U.S. exports of quality grains and food products to Asia will increase steadily as consumers there develop a “demand for better nutrition,” according to Moffatt & Nichol economist Walter Kemmsies.
Many agricultural products can be sourced globally, however, so U.S. agricultural exports must be priced competitively if the nation is to retain or expand market share, said Peter Friedmann, executive director of the Agriculture Transportation Coalition, who joined Kemmsies on a Journal of Commerce Webcast addressing the trans-Pacific maritime market.
China and India, the world’s two largest countries, continue to grapple with water shortages that force them to look overseas for the soybean, oil seed and meat products popular with the growing middle classes in Asia.

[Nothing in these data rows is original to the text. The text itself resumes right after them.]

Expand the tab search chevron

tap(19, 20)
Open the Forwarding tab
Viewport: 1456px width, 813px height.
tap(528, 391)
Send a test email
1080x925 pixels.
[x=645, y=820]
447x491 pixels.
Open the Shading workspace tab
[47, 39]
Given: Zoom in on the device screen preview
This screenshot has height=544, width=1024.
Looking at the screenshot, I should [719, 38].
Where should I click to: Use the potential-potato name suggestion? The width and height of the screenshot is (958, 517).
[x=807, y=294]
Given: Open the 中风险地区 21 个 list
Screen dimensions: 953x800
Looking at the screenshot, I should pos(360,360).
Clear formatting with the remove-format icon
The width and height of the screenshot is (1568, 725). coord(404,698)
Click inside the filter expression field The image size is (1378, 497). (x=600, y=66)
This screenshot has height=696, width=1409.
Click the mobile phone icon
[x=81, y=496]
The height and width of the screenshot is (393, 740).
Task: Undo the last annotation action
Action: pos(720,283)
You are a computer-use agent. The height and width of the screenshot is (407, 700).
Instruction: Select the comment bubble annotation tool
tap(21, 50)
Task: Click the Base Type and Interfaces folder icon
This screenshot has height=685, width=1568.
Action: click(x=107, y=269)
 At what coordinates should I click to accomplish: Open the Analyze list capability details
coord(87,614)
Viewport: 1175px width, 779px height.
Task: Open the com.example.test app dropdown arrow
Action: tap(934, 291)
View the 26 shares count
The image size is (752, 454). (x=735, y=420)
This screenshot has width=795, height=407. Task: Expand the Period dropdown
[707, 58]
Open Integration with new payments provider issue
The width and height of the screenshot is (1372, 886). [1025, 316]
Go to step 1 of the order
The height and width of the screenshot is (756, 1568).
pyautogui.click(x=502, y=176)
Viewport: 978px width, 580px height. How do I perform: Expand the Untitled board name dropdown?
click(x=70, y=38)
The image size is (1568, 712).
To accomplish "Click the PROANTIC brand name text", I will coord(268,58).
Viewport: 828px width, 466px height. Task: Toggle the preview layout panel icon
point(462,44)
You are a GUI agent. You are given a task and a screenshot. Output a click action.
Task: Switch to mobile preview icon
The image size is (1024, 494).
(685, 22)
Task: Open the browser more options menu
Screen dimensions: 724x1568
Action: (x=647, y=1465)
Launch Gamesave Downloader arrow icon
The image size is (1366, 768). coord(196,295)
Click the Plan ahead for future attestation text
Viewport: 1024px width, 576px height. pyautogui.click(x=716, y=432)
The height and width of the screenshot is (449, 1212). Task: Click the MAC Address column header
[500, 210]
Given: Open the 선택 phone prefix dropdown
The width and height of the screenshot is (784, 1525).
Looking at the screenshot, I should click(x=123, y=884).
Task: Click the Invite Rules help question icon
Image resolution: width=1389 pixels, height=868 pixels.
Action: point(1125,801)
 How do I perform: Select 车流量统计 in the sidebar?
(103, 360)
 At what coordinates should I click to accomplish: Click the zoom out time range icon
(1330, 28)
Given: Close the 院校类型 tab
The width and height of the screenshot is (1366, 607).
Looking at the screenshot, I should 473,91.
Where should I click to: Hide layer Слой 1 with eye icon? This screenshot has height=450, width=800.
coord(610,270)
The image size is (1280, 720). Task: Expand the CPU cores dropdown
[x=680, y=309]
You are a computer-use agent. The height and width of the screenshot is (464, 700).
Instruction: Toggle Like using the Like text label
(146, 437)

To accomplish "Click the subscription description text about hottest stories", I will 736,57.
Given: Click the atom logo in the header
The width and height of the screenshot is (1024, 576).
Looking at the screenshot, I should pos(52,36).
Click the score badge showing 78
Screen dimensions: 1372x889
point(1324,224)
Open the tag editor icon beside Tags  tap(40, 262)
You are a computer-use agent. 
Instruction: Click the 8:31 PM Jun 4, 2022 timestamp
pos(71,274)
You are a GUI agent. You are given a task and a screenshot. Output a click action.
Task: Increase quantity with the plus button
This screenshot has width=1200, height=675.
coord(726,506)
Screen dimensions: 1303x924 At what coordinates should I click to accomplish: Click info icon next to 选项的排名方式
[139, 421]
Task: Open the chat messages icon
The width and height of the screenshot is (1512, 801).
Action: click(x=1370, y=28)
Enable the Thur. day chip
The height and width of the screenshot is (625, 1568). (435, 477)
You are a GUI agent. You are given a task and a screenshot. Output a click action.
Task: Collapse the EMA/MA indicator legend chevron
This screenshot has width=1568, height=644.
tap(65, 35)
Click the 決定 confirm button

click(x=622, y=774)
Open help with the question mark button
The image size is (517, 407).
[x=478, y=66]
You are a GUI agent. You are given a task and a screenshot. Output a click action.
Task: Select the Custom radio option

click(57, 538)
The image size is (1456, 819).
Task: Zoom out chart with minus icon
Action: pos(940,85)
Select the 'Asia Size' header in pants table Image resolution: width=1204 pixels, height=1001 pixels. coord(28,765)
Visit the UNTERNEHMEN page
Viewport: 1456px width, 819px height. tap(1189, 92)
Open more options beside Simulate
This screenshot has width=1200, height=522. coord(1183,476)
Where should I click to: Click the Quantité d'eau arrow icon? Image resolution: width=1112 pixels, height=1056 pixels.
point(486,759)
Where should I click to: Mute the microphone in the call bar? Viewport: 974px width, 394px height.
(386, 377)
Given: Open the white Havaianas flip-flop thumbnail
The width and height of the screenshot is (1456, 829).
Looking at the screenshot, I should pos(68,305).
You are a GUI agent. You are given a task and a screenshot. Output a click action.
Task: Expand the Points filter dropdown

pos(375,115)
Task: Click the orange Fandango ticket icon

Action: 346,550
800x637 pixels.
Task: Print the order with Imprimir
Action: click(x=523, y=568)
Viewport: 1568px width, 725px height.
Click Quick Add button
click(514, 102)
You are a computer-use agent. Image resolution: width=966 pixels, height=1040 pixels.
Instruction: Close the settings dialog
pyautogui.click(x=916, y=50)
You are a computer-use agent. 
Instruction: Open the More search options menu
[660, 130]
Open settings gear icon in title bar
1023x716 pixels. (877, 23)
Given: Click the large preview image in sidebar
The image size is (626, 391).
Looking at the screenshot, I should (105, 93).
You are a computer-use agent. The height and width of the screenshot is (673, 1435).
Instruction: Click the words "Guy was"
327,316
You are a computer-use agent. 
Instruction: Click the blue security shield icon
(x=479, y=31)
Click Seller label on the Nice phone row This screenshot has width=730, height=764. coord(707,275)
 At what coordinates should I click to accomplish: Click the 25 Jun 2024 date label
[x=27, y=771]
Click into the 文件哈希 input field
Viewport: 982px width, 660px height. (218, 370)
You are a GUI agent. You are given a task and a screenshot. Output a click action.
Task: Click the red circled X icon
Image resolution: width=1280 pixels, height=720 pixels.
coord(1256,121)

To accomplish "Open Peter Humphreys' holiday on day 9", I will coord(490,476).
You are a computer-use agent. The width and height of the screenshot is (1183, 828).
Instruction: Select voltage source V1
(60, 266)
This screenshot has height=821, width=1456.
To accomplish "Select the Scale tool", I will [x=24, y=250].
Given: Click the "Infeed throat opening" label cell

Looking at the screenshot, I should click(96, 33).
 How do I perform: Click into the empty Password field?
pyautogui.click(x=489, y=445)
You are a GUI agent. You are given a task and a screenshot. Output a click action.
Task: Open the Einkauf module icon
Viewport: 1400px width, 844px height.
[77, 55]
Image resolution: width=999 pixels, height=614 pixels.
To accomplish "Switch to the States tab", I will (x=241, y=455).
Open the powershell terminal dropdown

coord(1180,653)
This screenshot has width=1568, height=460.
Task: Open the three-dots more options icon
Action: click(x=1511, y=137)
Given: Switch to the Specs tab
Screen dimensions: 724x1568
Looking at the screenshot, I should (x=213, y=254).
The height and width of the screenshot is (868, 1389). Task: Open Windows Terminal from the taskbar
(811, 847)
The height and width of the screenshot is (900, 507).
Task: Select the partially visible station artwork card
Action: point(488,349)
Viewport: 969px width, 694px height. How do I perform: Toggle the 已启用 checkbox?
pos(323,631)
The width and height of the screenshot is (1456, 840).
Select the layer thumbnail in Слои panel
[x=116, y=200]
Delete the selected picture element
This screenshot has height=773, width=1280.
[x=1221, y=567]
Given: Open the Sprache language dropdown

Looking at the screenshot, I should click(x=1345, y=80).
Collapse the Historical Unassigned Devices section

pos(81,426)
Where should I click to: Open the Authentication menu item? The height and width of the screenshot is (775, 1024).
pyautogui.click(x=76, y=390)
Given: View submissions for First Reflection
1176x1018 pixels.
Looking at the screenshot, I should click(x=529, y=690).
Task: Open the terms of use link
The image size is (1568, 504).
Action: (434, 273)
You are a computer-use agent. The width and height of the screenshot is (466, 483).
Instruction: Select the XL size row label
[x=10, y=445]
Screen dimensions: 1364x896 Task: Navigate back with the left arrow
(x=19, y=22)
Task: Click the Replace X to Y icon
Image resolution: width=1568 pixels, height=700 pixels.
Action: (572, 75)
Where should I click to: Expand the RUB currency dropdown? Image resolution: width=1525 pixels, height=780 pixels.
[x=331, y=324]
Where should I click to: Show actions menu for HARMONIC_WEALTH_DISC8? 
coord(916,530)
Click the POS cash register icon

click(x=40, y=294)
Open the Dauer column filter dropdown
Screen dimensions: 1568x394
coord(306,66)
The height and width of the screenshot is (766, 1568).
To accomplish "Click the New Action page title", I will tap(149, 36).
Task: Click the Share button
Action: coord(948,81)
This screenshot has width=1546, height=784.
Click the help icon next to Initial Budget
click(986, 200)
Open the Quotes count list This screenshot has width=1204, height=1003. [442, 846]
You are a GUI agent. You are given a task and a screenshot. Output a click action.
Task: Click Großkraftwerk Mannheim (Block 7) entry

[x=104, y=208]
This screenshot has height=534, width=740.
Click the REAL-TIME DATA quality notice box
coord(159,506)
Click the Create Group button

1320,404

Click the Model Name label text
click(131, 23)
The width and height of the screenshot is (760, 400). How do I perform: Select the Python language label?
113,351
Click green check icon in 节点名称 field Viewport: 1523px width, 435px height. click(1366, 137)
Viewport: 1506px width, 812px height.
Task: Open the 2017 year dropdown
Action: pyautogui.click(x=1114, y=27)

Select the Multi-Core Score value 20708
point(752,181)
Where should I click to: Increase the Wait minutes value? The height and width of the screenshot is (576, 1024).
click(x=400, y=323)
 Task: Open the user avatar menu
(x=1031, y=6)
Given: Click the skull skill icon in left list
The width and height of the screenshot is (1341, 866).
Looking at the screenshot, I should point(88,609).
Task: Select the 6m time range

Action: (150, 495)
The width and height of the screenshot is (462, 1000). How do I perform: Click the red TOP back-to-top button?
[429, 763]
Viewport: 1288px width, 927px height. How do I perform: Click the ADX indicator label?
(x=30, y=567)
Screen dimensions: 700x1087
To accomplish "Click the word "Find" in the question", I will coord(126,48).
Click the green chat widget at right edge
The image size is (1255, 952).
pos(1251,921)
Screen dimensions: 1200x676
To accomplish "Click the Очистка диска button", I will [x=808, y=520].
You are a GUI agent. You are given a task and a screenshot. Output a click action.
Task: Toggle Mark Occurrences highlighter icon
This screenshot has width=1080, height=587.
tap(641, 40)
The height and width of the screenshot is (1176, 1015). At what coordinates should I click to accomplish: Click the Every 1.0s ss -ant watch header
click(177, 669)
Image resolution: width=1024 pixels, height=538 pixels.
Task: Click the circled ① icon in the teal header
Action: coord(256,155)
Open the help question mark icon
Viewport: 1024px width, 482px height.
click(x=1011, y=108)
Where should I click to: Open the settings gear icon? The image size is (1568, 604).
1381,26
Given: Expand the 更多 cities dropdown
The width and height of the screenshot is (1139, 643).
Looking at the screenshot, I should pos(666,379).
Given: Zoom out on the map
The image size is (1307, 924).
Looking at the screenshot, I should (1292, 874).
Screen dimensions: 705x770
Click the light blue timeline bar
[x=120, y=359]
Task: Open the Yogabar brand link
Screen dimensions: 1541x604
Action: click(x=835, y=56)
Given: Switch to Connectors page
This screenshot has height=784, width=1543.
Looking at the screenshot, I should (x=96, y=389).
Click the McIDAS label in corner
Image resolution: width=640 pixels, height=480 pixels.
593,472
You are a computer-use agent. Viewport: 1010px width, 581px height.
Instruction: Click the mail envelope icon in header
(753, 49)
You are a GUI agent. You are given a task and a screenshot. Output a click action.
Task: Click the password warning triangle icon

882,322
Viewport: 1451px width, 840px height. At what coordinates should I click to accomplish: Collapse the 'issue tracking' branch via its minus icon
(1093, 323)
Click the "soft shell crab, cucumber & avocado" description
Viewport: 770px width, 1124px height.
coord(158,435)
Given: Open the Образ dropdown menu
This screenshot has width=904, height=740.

At the same time, Asian nations are reconsidering their traditional export-driven economies in light of the global economic recession of 2008-09, and they are gradually shifting toward economic growth based upon consumer demand, similar to the U.S. and Europe, Kemmsies said.
As wages increase in many Asian economies, consumers there will be able to afford the quality food products exported by the U.S.
In past years, U.S. agricultural exporters faced issues on the ocean shipping side of their business that affected their ability to compete in overseas markets. Problems such as securing vessel space and equipment or sudden increases in freight rates would result in lost sales.
“The challenges for exporters this year are not on the ocean,” Friedmann said. Agricultural exporters this year are struggling on the land side with potential shortages of truck capacity and with environmental regulations.
Come July, a shortage of trucking capacity could develop as federal hours-of-service restrictions for drivers take effect. The reduction in the time drivers are allowed to spend behind the wheel each week will effectively diminish capacity, and this will happen as the industry already faces a driver shortage.
In California, regulations to reduce emissions from refrigerated equipment could result in a shortage of reefer transportation capacity and subsequently higher trucking rates. Fines for violators will be high, Friedmann said.
One way to quickly increase trucking capacity would be for the U.S. to adopt the international gross truck weight limits of 97,000 pounds, Friedmann said. In many states, the limit is 80,000 pounds.
The trucking industry believes that by adding a third axle to their vehicles, trucks with a gross weight of 97,000 pounds can be operated safely, without undue wear and tear on roadways. Raising the limit would increase trucking capacity 20 percent almost overnight, he said.